Bei Freiwilligeneinsätzen über "weltwärts", die zwischen mindestens sechs und 24 Monate dauern, übernimmt das BMZ alle Kosten für Vorbereitungsseminare, Flug, Versicherungen und Taschengeld und es entstehen keinerlei Vermittlungsgebühren. Der bei vielen kommerziellen Anbietern mögliche kurze und kurzfristige Einsatz lässt Fachleute wie Rhoda Lynn Gregorio, Projektleiterin des entwicklungspolitischen Freiwilligenprogramms der Vereinten Evangelischen Mission, (VEM) allerdings die Stirn runzeln: "Es braucht Zeit, bis man in einer fremden Kultur angekommen ist. Wir haben 30 Jahre Erfahrung im Nord-Süd Freiwilligendienst. Sechs Monate sind aus unserer Sicht das Minimum, um in einer fremden Kultur anzukommen."

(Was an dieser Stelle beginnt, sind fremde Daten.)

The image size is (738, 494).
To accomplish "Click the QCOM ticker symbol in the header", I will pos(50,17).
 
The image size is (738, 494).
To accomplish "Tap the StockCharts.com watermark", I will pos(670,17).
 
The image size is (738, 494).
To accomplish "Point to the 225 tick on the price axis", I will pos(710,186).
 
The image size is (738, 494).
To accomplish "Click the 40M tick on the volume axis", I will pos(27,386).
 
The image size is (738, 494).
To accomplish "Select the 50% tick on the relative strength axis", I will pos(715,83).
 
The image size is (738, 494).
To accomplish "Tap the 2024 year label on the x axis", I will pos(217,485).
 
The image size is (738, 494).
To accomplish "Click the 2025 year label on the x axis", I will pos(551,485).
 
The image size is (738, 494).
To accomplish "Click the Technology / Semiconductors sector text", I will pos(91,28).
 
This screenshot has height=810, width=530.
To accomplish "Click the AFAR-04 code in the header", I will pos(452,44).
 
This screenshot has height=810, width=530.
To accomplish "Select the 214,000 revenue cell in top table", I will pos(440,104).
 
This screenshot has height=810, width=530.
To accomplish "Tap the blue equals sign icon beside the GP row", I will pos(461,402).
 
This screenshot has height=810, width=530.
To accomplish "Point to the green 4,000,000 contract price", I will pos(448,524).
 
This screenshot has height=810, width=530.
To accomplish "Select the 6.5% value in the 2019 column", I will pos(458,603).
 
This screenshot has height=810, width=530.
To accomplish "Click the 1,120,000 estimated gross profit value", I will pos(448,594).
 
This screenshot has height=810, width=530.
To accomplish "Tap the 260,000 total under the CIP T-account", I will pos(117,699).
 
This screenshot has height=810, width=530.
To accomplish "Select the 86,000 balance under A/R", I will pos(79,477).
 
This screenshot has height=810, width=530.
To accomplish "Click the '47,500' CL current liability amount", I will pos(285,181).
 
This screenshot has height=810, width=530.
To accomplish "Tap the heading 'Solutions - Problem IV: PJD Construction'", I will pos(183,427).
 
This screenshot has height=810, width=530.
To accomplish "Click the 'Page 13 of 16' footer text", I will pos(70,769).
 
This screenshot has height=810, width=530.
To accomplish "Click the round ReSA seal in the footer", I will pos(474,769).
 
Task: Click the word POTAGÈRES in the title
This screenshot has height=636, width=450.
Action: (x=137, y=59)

Anbieter gesetzlich geregelter Programme bieten deshalb Seminare von mindestens zwölf Tagen an. Zudem gibt es im Partnerland eine Einführung von mindestens fünf Tagen. Nach der Rückkehr bieten Seminare Gelegenheit zur Reflexion und zum Austausch mit anderen Freiwilligen. "Die kommerziellen Vermittler sparen bei der Vorbereitung und Begleitung der Freiwilligen, deshalb raten wir generell davon ab", so Robert Helm-Pleuger, langjähriger Projektkoordinator beim europäischen Jugendinformationsnetzwerk Eurodesk Deutschland.

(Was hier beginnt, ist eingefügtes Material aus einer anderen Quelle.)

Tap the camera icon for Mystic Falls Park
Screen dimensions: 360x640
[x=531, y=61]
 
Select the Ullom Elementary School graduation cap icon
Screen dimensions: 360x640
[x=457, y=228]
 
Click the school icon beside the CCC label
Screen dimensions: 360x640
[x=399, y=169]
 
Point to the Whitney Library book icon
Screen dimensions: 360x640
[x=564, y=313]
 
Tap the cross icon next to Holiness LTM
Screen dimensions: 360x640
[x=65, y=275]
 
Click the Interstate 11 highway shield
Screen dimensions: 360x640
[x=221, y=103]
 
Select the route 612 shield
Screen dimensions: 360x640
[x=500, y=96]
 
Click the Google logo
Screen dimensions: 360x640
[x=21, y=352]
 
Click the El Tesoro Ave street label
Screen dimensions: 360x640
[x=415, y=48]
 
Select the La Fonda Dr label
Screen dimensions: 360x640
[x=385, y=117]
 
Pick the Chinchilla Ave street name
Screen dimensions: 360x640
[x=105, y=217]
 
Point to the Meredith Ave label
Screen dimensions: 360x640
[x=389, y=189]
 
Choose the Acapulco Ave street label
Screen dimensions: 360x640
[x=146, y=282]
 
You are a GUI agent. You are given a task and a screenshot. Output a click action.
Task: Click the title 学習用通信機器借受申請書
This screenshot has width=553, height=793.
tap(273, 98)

Wie prüfe ich die Seriosität?

Wer mit einer weltwärts-Entsendeorganisation ausreist, soll im Vorfeld einen Unterstützerkreis von zehn bis 15 Spendern aufbauen, die sich bereiterklären, den Einsatz mit monatlich mindestens zehn Euro zu unterstützen. So bleibt der Freiwilligendienst weder Privatvergnügen noch "Volun-Tourismus", sondern hilft, Bewusstsein und Engagement zu schaffen. Andernfalls bestehe die Gefahr, dass ein noch so gut gemeinter Freiwilligeneinsatz womöglich lediglich ein folgenloser exotischer Urlaub in Armut und Elend bleibe, sagt Barbara Krämer, Referentin bei der Konferenz evangelischer Freiwilligendienste der EKD.

Robert Helm-Pleuger rät, die Seriosität der Anbieter von Freiwilligendiensten im Ausland mit Hilfe folgender Kriterien zu prüfen: Wie lange ist ein Anbieter schon auf dem Markt? Welche Kosten werden übernommen oder sind im Preis eingeschlossen? Wer zahlt Reisekosten, Unterbringung, Verpflegung, Versicherung und Visa? Gibt es vor Ort Beratung und Betreuung? Wie wird der Einsatz vor- und nachbereitet? Wer sind die Projektpartner im Ausland? Wohin fließt das Geld? Gibt es einen Dachverband, Qualitätssiegel und Standards?

Ab dem 16. März 2015 können alle Interessierten ihre Einsatzstelle für einen Freiwilligendienst in evangelischem Umfeld auf dem neuen Portal ein-jahr-freiwillig.de entdecken.